More fundamentally, closer to home, and easier to execute is a clear-eyed reevaluation at basic laws and regulations that would better protect our national security from a slow-growing threat of accidental, negligent or intentional interference by international actors.

In an era of renewed focus on American patriotism, borders, protection of jobs for Americans on American soil, and elevated concern about national security and international actors’ real intentions, the first thing the Administration and Congress can do is review threats and vulnerabilities that exist — and can be fixed.

Arguably, there are hundreds of regulations and laws that stand to be tightened and more aggressively enforced to elevate national security and protect American jobs, but a few stand out in the space sector.

For example, why are any national security assets — satellites affecting our security, the security of all Americans—– launched by anyone other than Americans, and from anywhere but America?  Public accounts that not everything that could be launched from America is, why not?
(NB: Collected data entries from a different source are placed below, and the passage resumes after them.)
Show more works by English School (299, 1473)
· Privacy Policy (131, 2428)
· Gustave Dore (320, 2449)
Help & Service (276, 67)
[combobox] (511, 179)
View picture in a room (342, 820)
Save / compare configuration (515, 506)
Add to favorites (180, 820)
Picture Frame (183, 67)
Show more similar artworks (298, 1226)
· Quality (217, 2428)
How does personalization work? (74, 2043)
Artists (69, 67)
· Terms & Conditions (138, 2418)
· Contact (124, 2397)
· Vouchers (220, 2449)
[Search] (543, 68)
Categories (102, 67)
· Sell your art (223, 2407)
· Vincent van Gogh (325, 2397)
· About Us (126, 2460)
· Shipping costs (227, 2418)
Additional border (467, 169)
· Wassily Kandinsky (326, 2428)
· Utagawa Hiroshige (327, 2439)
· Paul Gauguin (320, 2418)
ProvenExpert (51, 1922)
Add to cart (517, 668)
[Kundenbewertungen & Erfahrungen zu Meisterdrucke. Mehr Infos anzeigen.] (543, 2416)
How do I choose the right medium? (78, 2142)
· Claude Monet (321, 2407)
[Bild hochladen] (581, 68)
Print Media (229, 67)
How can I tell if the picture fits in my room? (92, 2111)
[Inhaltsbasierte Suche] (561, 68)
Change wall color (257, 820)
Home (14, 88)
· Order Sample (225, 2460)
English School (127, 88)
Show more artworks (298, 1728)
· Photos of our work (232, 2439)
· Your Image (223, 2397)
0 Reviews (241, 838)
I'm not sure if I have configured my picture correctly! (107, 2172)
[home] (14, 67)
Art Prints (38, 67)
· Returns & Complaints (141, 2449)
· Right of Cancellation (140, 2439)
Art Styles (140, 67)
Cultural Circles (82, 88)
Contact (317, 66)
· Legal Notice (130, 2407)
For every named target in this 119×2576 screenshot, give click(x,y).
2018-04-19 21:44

Realistically, if we are serious about reclaiming lost economic ground and protecting our sovereign rights, we should not just be asking fair trade with China.  American national security assets should never be launched from outside the United States, by any company not majority-owned by Americans. Isn’t that common sense?

Keeping that capacity here would better protect our assets, create American jobs across a devastated sector, and maybe even encourage America’s emerging private space business.

If we are talking about bringing our production of cars, steel, aluminum and other industries home, we should also insist – or the Administration and Congress should – that parallel requirements cross-cut other sectors.  Space is an obvious one, especially with an American private sector dedicated to creating indigenous launch capacity of every kind, to all possible orbits and for all sorts of payloads and purposes.

Why not insist that every American satellite be actually built here, then actually launched from American soil, and why not by companies majority-owned, located here and employing Americans?  That would be simple to do, and might even help reemploy those who lost jobs with demise of the Shuttle Program.

There are also other obvious ways to simultaneously protect America’s national security, protect every American, restore job growth to a decimated sector, and encourage America’s growing space launch businesses, large and small, doing the crazy big things and  the critical small ones.

After all, as we look back to Apollo – which was a stunning national program that created more spinoffs and side industries, more companies manufacturing and servicing the space sector than any before or after – we have a grand example of what is possible.

So, yes, let’s get back to space, for sure and with bipartisan support, but let’s also remember that America’s national security – and pockets of our economy – depend on doing in America, for America and with Americans anything and everything we can in this area.  Space matters – and so do the Americans protected by keeping this sector strong, and all-American.

John Cody Mosbey is a retired Air Force colonel and current university instructor. He is a former executive director of the Center for Homeland Defense and Security of the Naval Postgraduate School. He is also a researcher and writer on Russian geopolitics.


The views and opinions expressed in this commentary are those of the author and do not reflect the official position of The Daily Caller.